Keep an eye on ‘subspecies’ of Omicron, beware of rapid outbreak in Asia

Keep an eye on ‘subspecies’ of Omicron, beware of rapid outbreak in Asia

Date 23 Jan 2022 time 11:14

Scientists are monitoring the COVID-19 virus A recently discovered subspecies to determine how disease emergence will affect the spread of future pandemics.

The initial omikron strain has emerged as the dominant viral strain in recent months. But British health authorities have identified hundreds of cases of the latest version of the BA.2 subspecies, while international data indicate it can spread relatively quickly.

The UK Health Security Agency (UKHSA) says more than 400 cases have been found in the UK in the first 10 days of this month and has identified the latest strain in 40 other countries, representing a fraction of the total. The most recent cases in some countries include India, Denmark and Sweden.

The UKHSA said on Friday it had designated the BA.2 subspecies as a strain under investigation (VUI) due to the increasing number of infections cases. Although in the UK the BA.1 strain is still the dominant strain.

Responsible agencies emphasize that “There remains uncertainty about the importance of viral genome alterations,” requiring surveillance. in the same way Cases in the past few days have seen a sharp increase in the incidence of BA.2. especially in India and Denmark.

“What surprised us was how quickly this subspecies which spread to a great extent in Asia has taken over Denmark,” French epidemiologist Antoine Flaholt told AFP.

Scientists have to assess the virus causing the worst global health crisis in a century. How does it continue to evolve and mutate? Its latest strain does not contain the specific mutation used to track and compare BA.1 with Delta, a previously dominant strain.

BA.2 is not yet defined as a strain of concern. But Flaholt said countries Must be alert to the latest developments as scientists increase surveillance.

“(France) expects a significant increase in infections in mid-January.

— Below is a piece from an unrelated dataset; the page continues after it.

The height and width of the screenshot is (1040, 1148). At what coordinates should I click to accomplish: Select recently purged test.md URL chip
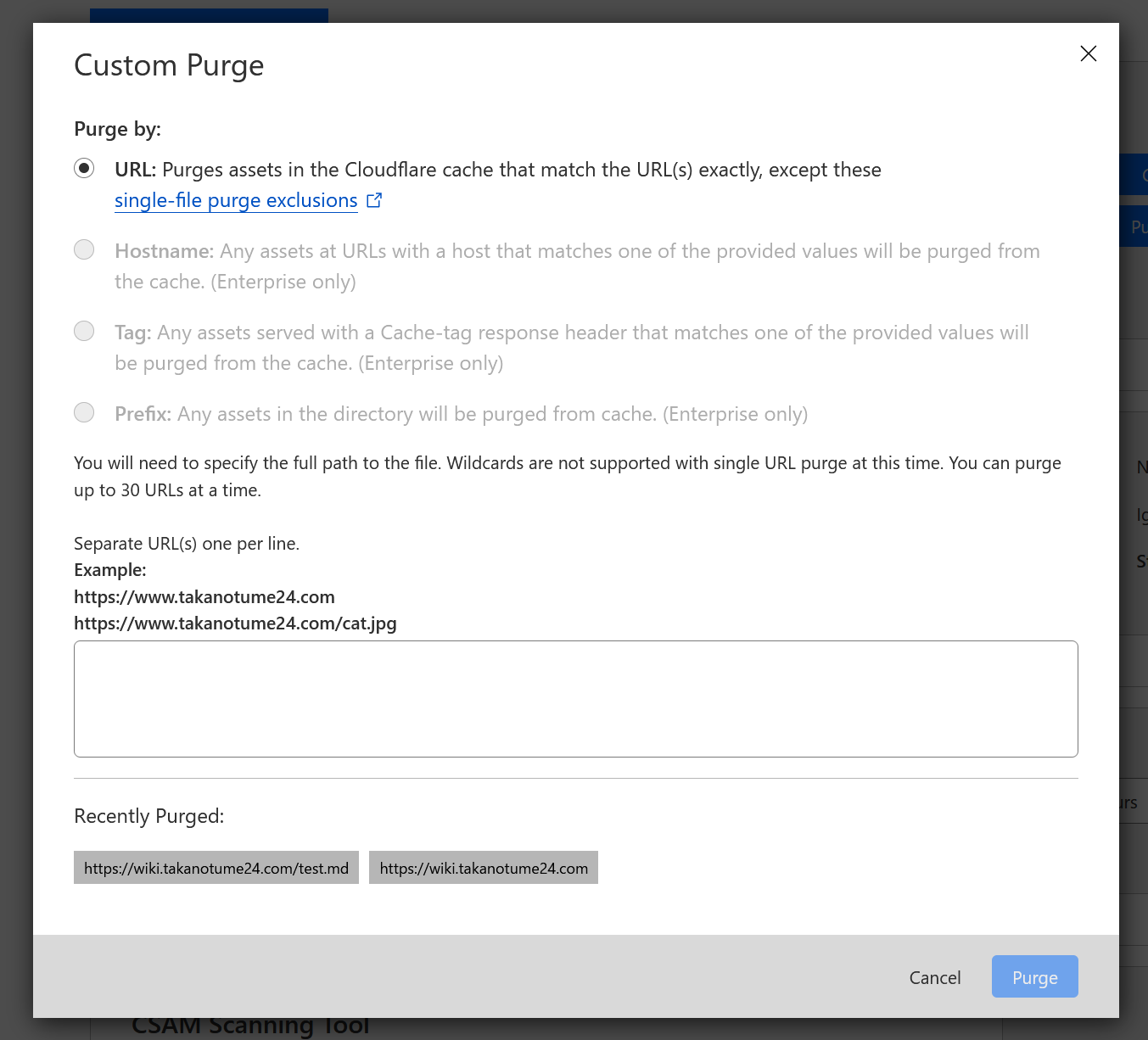pyautogui.click(x=216, y=868)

That it didn’t happen and maybe that’s because of this subspecies. which appears to be highly contagious but not as severe as BA.1

“What we are interested in is if this These (subspecies) have different characteristics” from BA.1 in terms of contact and severity. France’s public health agency said on Friday.

until now Only a few cases of BA.2 occurred in France. But the country is following developments as it spreads across the UK.

Flaholt, Director of the Institute for Global Health at the University of Geneva. said the important thing was not to panic, but to be “cautious” because “for now We have a feeling that the (BA.2 case) severity is comparable to the “classic” Omikron case.

“But many questions remain unanswered” and the properties of this new species need to be examined.

Tom Peacock, a virologist at Imperial College in London, tweeted: “Very early observations from India and Denmark indicated that there was no significant difference in severity compared to BA.1.”

Peacock emphasized that “We don’t currently have solid data … how much BA.2 can infect may be more than BA.1, however, we can speculate/observe early on.”

He added, “It is possible that there is little difference in vaccine efficacy against BA.1 and BA.2. I’m not sure BA.2 will have a huge impact on the current omikron wave of the pandemic.

“Many countries are near or even past the peak of the BA.1 wave. I would be very surprised if BA.2 would cause a second wave at this point, even if it had a slightly higher contagion. This change is not a change of Delta-Omicron for sure, but it’s a replacement. It tends to be slower and more thorough,” he predicted.

French Health Minister Omivier Verang said on Thursday that BA.2 was not likely to be a game changer. due to different species appear at this time “Pretty normal”, but he said he would not be sure yet.

“What we know now is that (BA.2) is more or less consistent with the features we know about omikron.”